Texto de la página:
++++++++++

Éstas y muchas otras son las preguntas que los más lúcidos en nuestra profesión se hacen, o deberían hacerse, constantemente. Es obvio que el pasado siglo XX, que parece ya tan lejano, fue fecundo y dialéctico para el teatro, precisamente por las convulsiones que lo atravesaron y sacudieron de principio a fin. Y no hablo sólo de las dos guerras mundiales y alguna que otra más casera, o de la bomba atómica y la caída del Muro de Berlín, o de las gestas de los astronautas, o del fin de la Unión Soviética y tantos y tantos avatares. Me refiero a los contrastes de pensamiento, a las voces distintas, al principio en las últimas décadas de los previsibles movimientos migratorios a Occidente, a un imaginario lo bastante diversificado y a menudo feroz que generó múltiples dialécticas y corrientes de pensamiento. Los numerosos grandes autores de teatro, algunos proféticos, como todo buen poeta, intuyeron a lo largo del siglo lo que se avecinaba.
Y, por otro lado, el auge y empuje de nuevas tecnologías incorporó al teatro formas renovadoras y cierto gusto exagerado por la imagen. El teatro quería integrarse en el movimiento acelerado de cine, audiovisuales, experiencias pictóricas distintas, y buscar en ese nuevo escenario su lugar específico. Esto degeneró, en los ochenta y los noventa, en un protagonismo absoluto de la forma, en detrimento, claro está, del teatro de texto – que casi se ignoraba–, de propuestas de pensamiento crítico, de un debate sobre qué y cómo escribir en el cambio de siglo. De alguna manera, si las cosas se ponían feas en ese tránsito para todos, el teatro, minoritario y pequeño, padeció esa crisis de desplazamiento, de falta de identidad, con cierto repliegue de la dramaturgia escrita.

++++++++++

Datos registrados:
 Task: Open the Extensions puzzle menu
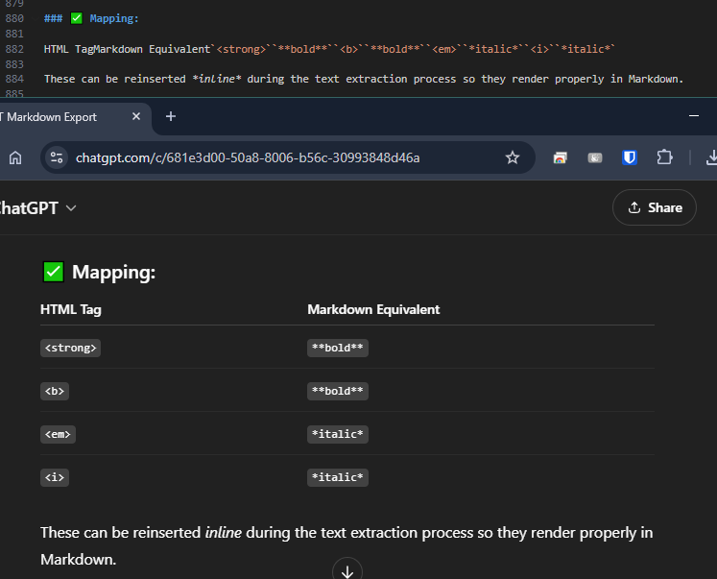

++++++++++

Ejercicio propuesto A: Cambie, en el texto sobre el teatro, todo lo que va desde "Y, por otro" hasta "la dramaturgia escrita.", sustituyendo "imagen" por "apariencia".
Ejercicio propuesto B: Enumere los acontecimientos históricos concretos que el texto sobre el teatro menciona entre las convulsiones del siglo XX.
Ejercicio propuesto C: Según el texto sobre el teatro, ¿en qué décadas degeneró la incorporación de nuevas tecnologías en un protagonismo absoluto de la forma?

Solución completa A:
Y, por otro lado, el auge y empuje de nuevas tecnologías incorporó al teatro formas renovadoras y cierto gusto exagerado por la apariencia. El teatro quería integrarse en el movimiento acelerado de cine, audiovisuales, experiencias pictóricas distintas, y buscar en ese nuevo escenario su lugar específico. Esto degeneró, en los ochenta y los noventa, en un protagonismo absoluto de la forma, en detrimento, claro está, del teatro de texto – que casi se ignoraba–, de propuestas de pensamiento crítico, de un debate sobre qué y cómo escribir en el cambio de siglo. De alguna manera, si las cosas se ponían feas en ese tránsito para todos, el teatro, minoritario y pequeño, padeció esa crisis de desplazamiento, de falta de identidad, con cierto repliegue de la dramaturgia escrita.

Solución completa B:
- Las dos guerras mundiales
- La bomba atómica
- La caída del Muro de Berlín
- Las gestas de los astronautas
- El fin de la Unión Soviética

Solución completa C: En los ochenta y los noventa.